ISSN 2285-5785, ISSN CD-ROM 2285-5793, ISSN ONLINE 2285-5807, ISSN-L 2285-5785


Published in Scientific Papers. Series A. Agronomy, Vol. LVIII
Written by Roxana ANDRONE, Mihai GIDEA, Ioan ROSCA

Fusarium is a major disease in most wheat growing areas around the world, including Romania. Five species of the genus Fusarium can cause this to wheat, Gibberella zeae Schwain (Petch.) (with anamorphous Fusarium graminearum Schwabe) is the predominant pathogen in many parts of the world. This disease not only causes crop losses, but also contamination of wheat with fusariotoxine (especially deoxynivalenol, DON) which, due to cytotoxic and immunosuppressive properties, are harmful to humans and animals.

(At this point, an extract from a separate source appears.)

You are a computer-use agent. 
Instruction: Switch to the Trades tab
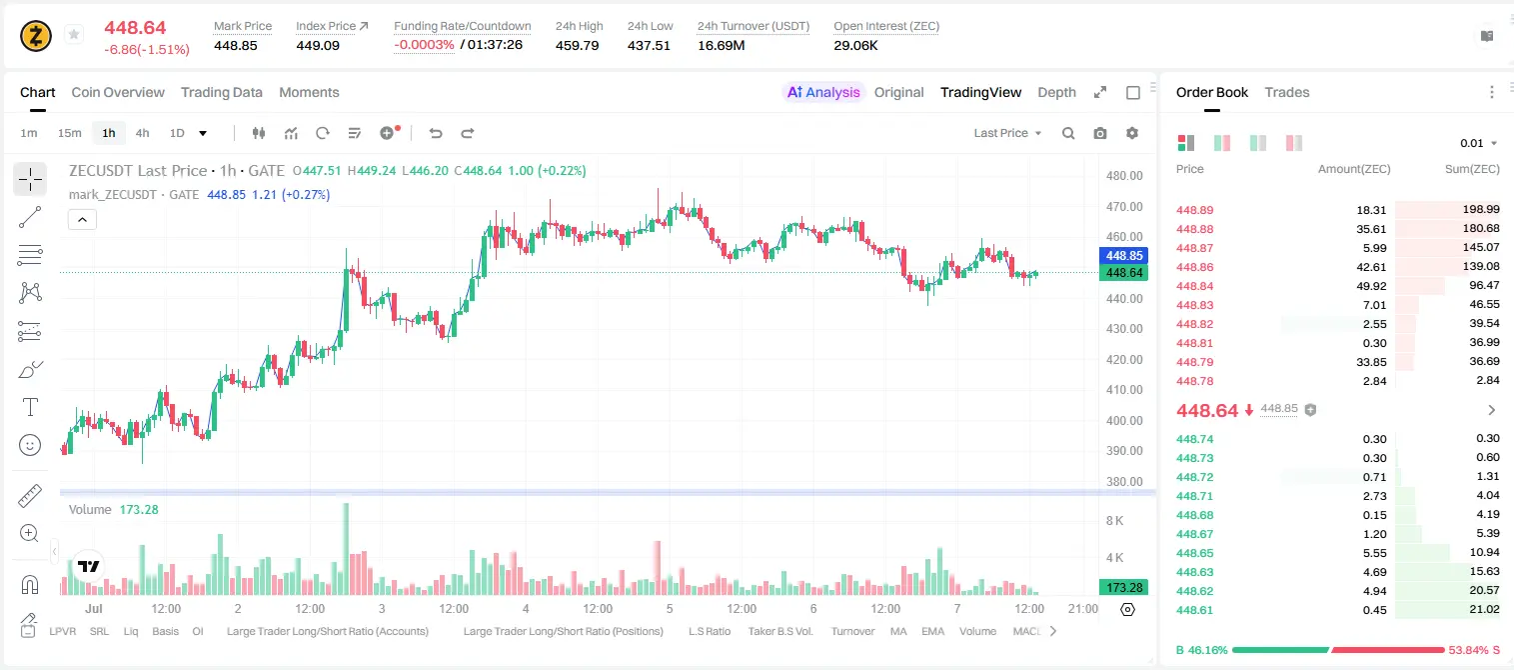pyautogui.click(x=1286, y=92)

DON content was analyzed in samples of wheatharvest 2012 and 2013, taken from field plots (mixture from 5 repetition for each variant) The maximum Fusariotoxine limit allowable for cereals, regulated by Commission Regulation (EC) No. 1126/2007 of 28 September 2007 (amending Regulation (EC) No. 1881/2006), is 1.25 mg / kg (ppm). The protection of crops against mycotoxin contamination using fungicides is not always productive; the application of bio stimulant seems to be promising in this respect. At some specific stages of wheat (Triticum aestivum L.) growth, commercially available organic growth stimulants (biostimulants) were tested from 2012 and 2013 in experimental field. The purpose of our work was to evaluate the effect ofbio stimulants treatment on mycotoxin content in grain harvest. The application of bio stimulants in recommended dosages, depending of the year (connected with climatic conditions) and variant, has been found that could reduce the content of DON till 0.5405 and 0.781 mg/kg (ppm), in 2012 and 2013 respectively.